If you think about the problem deeply, there are a lot of things that can go wrong:

  • a sender might be unable to record (’forget’) that they’ve sent the message
  • the network call to send the message might fail
  • the messaging system’s database might not be able to record the message
  • the acknowledgement that the messaging system has recorded the message might not reach the sender over the network
  • the sender might not be able to record the acknowledgement that the messaging system has received the message

Let’s say all goes well while sending the message – when the messaging system tries to deliver the message to the receiver:

  • the message might not reach the receiver over the network
  • the receiver might not be able to record the message in its database
  • the acknowledgement from the receiver might not reach the messaging system over the network
  • the messaging system’s database might not be able to record that the message has been delivered

Given all the things that can go wrong, it’s impossible for any messaging system to guarantee exactly-once delivery. Even if the messaging system is godlike in its perfection, most of the things that can go wrong are outside of it or in the interconnecting networks. Some systems do attempt to use the phrase “exactly once” anyway, usually because they claim their implementation will never have any of the messaging system problems mentioned above – but that doesn’t mean the whole system is magically blessed with exactly-once semantics, even if the claims are actually true.

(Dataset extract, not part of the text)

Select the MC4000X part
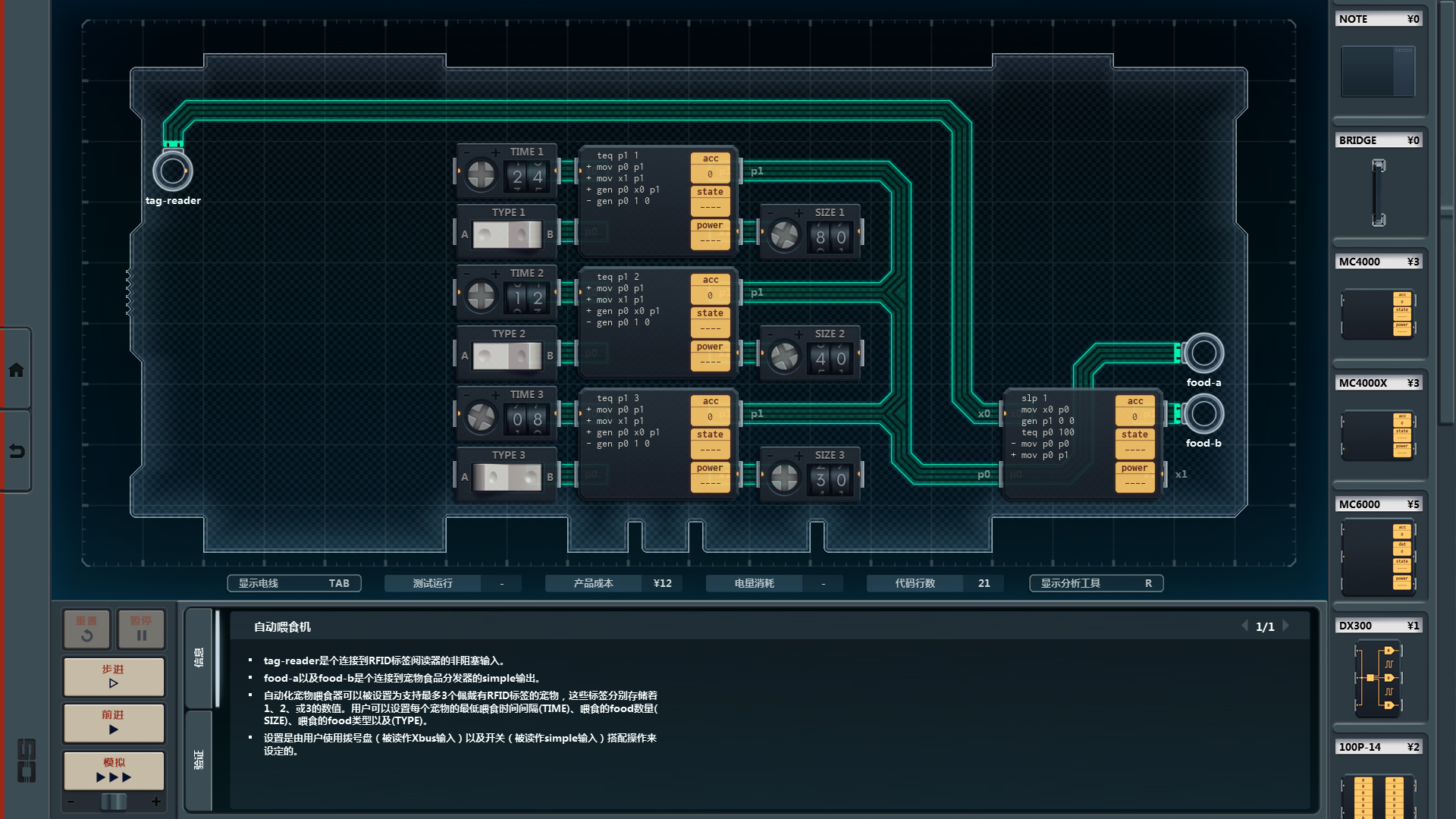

Most good messaging system engineers understand this and will explain to their users5 why this semantic is unworkable. The simpler and more reliable way to handle messages is go back to the basics and embrace at-least-once with idempotency measures at every point on the sending, receiving and queuing process: if at first you don’t succeed, retry, retry, retry…

  1. Delete and Acknowledge are the two common terms used to inform the message queue system that the message has been processed successfully. SQS uses delete, while Kafka and others use acknowledge. They both mean the same thing in this context. 

  2. Stripe has excellent support for idempotency in all their API calls, check out the notes here

  3. Wikipedia talks about the tombstone from a database consistency point of view, but I learnt of it’s usage in message queue from Google App Engine’s Task Queue service many years ago – but they seem to have shut it down (surprise!) since.